J'ouvre les yeux sur mon plafond blanc, toujours si peu accueillant après une énième nuit mouvementée. Depuis mon arrivée et surtout depuis que le Docteur Logan m' initie au prise de sang et à l'injection de produit, pour ma part totalement inconnu, dans le corps, mon sommeil est continuellement piraté du même rêve étrange et incompréhensible. Je tente tant bien que mal d'y trouver une signification mais la seule qui me semble plausible est le reflet du traumatisme de ma situation que je refoule en journée. Sentant les engrenages de mon cerveau se mettre en marche pour une nouvelle réflexion sur le message de mon subconscient, je m'empresse d'activer le reste de mon corps et soulève ma couverture qui, au passage, n'a rien à envier à la finesse de mon matelas.

Je me lève et entame mon nouveau rituel matinal. Je parcours les trois pas qui me sépare de mon lit au bureau et coche une nouvelle journée sur une feuille volante que j'ai le droit de posséder. Je compte les traits, tel un bagnard. Cela fait environ deux semaines que je suis arrivée dans ce centre de recherches et comme chaque matin, mon uniforme m’attend ainsi que mon escorte.

Tandis que je traverse les couloirs, je me remémore mes premières journées de "travail" avec le Docteur Logan. Je fais plus ample connaissance avec lui durant nos heures passées ensembles, pour ne pas dire la journée. Mes seules moments de "libre" étant les temps de repas, qui peuvent variés en fonction de l'humeur du Monsieur et mes nuits enfermées dans ma chambre. Et puis "faire connaissance" est un bien grand mot, disons que je me contente de l'observer puisqu'il ne daigne pas m'adresser la parole, ne serait-ce que pour me donner de courtes injonctions : "assieds-toi", "tends ton bras", "suis moi" et autres de même acabits. Pour les instructions qui demandent plus de vocabulaire, il me les transmet via sa secrétaire. C'est également elle qui m'énumèrent mon emploi du temps de la journée, que le Docteur a minutieusement élaboré à la minute près.

Je passe donc mes premières semaines à enchainer test après test, qu'ils soient physiques, mentaux, sanguins et j'en passe.
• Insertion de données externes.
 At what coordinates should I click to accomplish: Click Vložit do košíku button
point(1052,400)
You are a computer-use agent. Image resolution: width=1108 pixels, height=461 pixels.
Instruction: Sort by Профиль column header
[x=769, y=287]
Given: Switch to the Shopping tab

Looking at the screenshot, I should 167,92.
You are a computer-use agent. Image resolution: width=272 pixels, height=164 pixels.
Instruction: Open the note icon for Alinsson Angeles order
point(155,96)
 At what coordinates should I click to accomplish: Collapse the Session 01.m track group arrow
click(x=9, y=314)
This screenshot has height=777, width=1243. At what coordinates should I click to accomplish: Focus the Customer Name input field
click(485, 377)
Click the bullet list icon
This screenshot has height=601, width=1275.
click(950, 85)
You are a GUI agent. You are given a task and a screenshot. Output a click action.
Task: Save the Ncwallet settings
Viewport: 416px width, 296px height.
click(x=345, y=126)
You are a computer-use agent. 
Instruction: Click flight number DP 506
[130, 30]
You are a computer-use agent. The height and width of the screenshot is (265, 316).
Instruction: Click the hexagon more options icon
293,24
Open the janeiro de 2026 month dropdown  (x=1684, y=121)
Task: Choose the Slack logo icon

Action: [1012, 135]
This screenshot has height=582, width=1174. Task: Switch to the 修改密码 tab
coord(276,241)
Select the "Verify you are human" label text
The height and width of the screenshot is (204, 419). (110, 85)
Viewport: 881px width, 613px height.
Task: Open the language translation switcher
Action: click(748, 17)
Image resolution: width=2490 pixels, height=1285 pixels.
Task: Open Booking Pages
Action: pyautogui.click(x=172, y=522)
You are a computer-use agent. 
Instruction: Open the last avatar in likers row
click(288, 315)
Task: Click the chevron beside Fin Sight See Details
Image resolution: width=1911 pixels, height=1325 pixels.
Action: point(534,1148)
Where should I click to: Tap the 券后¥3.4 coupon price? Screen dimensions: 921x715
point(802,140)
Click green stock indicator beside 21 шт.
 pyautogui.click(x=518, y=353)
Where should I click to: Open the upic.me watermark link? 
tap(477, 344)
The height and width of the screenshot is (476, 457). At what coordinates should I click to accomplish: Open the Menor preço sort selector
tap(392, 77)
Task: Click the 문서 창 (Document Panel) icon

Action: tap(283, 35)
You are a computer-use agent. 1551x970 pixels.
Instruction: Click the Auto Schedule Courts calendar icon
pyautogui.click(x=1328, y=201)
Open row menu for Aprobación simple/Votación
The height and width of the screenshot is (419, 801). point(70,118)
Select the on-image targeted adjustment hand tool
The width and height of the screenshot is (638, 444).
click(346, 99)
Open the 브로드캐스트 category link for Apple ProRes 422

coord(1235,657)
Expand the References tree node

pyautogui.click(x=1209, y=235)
Je comprends vite qu'aucune empathie, pitié ou félicitation n'est à attendre de cette homme qui contrôle à présent ma vie. Je ressens même de l'animosité à mon egard sans que je comprenne d'où il peut provenir. Ses gestes sont secs, précis et rapide. Son visage est constament fermé et ses sourcils froncés n'arrange pas la froideur de son regard, notamment quand il croise le mien. Ses yeux gris, déjà translucide, deviennent glace et je ne peux réprimer un frisson d'effroi.

Ce sont ses mêmes yeux qui m'accueillent à la porte de l'infirmerie. Le Docteur Logan m'attend, assis sur un tabouret roulant, près d'un fauteuil trop grand pour moi afin de m'injecter le même liquide que les matins précédents. Je suppose que cela fait partie de ses expériences. Il prends mon bras, mécaniquement et enfonce l'aiguille dans ma peau déjà remplie d'hématomes de précédentes perfusions. Un imperceptible mouvement de douleurs qui ne le déconcentre pas de sa mission et c'est terminée. Je soupire de soulagement, saute du fauteuil et m'apprête à sortir de cette pièce pour aller manger quand il m'interpelle.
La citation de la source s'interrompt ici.